Estimate probability of occupancy for a set of features in a set of planning units. Models are fitted as hierarchical generalized linear models that account for for imperfect detection (following Royle & Link 2006) using JAGS (via runjags::run.jags()). To limit over-fitting, covariate coefficients are sampled using a Laplace prior distribution (equivalent to L1 regularization used in machine learning contexts) (Park & Casella 2008).

fit_hglm_occupancy_models(
  site_data,
  feature_data,
  site_detection_columns,
  site_n_surveys_columns,
  site_env_vars_columns,
  feature_survey_sensitivity_column,
  feature_survey_specificity_column,
  jags_n_samples = rep(10000, length(site_detection_columns)),
  jags_n_burnin = rep(1000, length(site_detection_columns)),
  jags_n_thin = rep(100, length(site_detection_columns)),
  jags_n_adapt = rep(1000, length(site_detection_columns)),
  jags_n_chains = rep(4, length(site_detection_columns)),
  n_folds = rep(5, length(site_detection_columns)),
  n_threads = 1,
  seed = 500,
  verbose = FALSE
)

Arguments

site_data

sf::sf() object with site data.

feature_data

base::data.frame() object with feature data.

site_detection_columns

character names of numeric columns in the argument to site_data that contain the proportion of surveys conducted within each site that detected each feature. Each column should correspond to a different feature, and contain a proportion value (between zero and one). If a site has not previously been surveyed, a value of zero should be used.

site_n_surveys_columns

character names of numeric columns in the argument to site_data that contain the total number of surveys conducted for each each feature within each site. Each column should correspond to a different feature, and contain a non-negative integer number (e.g. 0, 1, 2, 3). If a site has not previously been surveyed, a value of zero should be used.

site_env_vars_columns

character names of columns in the argument to site_data that contain environmental information for fitting updated occupancy models based on possible survey outcomes. Each column should correspond to a different environmental variable, and contain numeric, factor, or character data. No missing (NA) values are permitted in these columns.

feature_survey_sensitivity_column

character name of the column in the argument to feature_data that contains probability of future surveys correctly detecting a presence of each feature in a given site (i.e. the sensitivity of the survey methodology). This column should have numeric values that are between zero and one. No missing (NA) values are permitted in this column.

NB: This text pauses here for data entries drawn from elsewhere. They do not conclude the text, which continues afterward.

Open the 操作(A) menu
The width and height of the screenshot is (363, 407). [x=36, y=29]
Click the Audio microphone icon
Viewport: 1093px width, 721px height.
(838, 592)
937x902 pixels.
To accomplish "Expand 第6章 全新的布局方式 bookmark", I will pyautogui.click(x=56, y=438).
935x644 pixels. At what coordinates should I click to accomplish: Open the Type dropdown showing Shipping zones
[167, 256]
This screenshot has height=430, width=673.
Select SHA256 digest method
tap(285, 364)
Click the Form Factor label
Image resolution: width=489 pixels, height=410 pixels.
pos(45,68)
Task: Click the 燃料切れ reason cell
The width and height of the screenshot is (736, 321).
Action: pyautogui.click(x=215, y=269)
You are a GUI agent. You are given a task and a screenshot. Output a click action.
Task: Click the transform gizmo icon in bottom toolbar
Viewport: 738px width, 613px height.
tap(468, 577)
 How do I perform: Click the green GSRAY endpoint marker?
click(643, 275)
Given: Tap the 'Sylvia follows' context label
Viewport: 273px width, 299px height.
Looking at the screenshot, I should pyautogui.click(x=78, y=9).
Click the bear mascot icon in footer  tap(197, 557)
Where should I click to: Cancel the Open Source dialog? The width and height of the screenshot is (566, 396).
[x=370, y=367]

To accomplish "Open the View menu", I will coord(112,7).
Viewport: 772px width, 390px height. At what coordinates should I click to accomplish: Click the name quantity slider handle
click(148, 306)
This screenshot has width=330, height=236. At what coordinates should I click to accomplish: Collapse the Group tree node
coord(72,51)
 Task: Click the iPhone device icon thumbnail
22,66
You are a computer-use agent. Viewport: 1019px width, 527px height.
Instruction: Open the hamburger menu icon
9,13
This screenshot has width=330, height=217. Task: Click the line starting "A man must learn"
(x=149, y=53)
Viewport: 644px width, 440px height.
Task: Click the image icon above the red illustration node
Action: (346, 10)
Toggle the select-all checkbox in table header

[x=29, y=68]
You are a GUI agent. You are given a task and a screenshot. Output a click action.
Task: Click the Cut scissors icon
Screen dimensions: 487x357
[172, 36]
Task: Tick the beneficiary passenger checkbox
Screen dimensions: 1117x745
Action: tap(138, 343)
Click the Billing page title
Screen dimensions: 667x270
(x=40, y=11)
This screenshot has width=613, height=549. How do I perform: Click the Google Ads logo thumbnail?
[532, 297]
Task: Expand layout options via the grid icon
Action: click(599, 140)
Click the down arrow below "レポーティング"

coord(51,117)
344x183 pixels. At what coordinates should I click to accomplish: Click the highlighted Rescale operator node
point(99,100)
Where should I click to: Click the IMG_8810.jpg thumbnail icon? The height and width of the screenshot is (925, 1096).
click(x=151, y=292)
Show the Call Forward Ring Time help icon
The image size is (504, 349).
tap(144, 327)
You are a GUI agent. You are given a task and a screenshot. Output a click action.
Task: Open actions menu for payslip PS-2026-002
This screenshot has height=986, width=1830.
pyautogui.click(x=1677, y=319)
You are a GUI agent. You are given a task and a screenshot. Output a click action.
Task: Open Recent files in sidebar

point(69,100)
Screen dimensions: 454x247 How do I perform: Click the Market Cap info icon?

feature_survey_specificity_column

character name of the column in the argument to feature_data that contains probability of future surveys correctly detecting an absence of each feature in a given site (i.e. the specificity of the survey methodology). This column should have numeric values that are between zero and one. No missing (NA) values are permitted in this column.

jags_n_samples

integer number of sample to generate per chain for MCMC analyses. See documentation for the sample parameter in runjags::run.jags() for more information). Defaults to 10,000 for each feature.

jags_n_burnin

integer number of warm up iterations for MCMC analyses. See documentation for the burnin parameter in runjags::run.jags() for more information). Defaults to 10,000 for each feature.

jags_n_thin

integer number of thinning iterations for MCMC analyses. See documentation for the thin parameter in runjags::run.jags() for more information). Defaults to 100 for each feature.

jags_n_adapt

integer number of adapting iterations for MCMC analyses. See documentation for the adapt parameter in runjags::run.jags() for more information). Defaults to 1,000 for each feature.

jags_n_chains

integer total number of chains for MCMC analyses. See documentation for the n.chains parameter in runjags::run.jags() for more information). Defaults to 4 for each fold for each feature.

n_folds

numeric number of folds to split the training data into when fitting models for each feature. Defaults to 5 for each feature.

n_threads

integer number of threads to use for parameter tuning. Defaults to 1.

seed

integer initial random number generator state for model fitting. Defaults to 500.

verbose

logical indicating if information should be printed during computations. Defaults to FALSE.

Value

A list object containing:

models

list of list objects containing the models.

predictions

tibble::tibble() object containing predictions for each feature.

performance

tibble::tibble() object containing the performance of the best models for each feature. It contains the following columns:

feature

name of the feature.

max_mpsrf

maximum multi-variate potential scale reduction factor (MPSRF) value for the models. A MPSRF value less than 1.05 means that all coefficients in a given model have converged, and so a value less than 1.05 in this column means that all the models fit for a given feature have successfully converged.

train_tss_mean

mean TSS statistic for models calculated using training data in cross-validation.

train_tss_std

standard deviation in TSS statistics for models calculated using training data in cross-validation.

train_sensitivity_mean

mean sensitivity statistic for models calculated using training data in cross-validation.

train_sensitivity_std

standard deviation in sensitivity statistics for models calculated using training data in cross-validation.

train_specificity_mean

mean specificity statistic for models calculated using training data in cross-validation.

train_specificity_std

standard deviation in specificity statistics for models calculated using training data in cross-validation.

test_tss_mean

mean TSS statistic for models calculated using test data in cross-validation.

test_tss_std

standard deviation in TSS statistics for models calculated using test data in cross-validation.

test_sensitivity_mean

mean sensitivity statistic for models calculated using test data in cross-validation.

test_sensitivity_std

standard deviation in sensitivity statistics for models calculated using test data in cross-validation.

test_specificity_mean

mean specificity statistic for models calculated using test data in cross-validation.

test_specificity_std

standard deviation in specificity statistics for models calculated using test data in cross-validation.

Details

This function (i) prepares the data for model fitting, (ii) fits the models, and (iii) assesses the performance of the models. These analyses are performed separately for each feature. For a given feature:

  1. The data are prepared for model fitting by partitioning the data using k-fold cross-validation (set via argument to n_folds). The training and evaluation folds are constructed in such a manner as to ensure that each training and evaluation fold contains at least one presence and one absence observation.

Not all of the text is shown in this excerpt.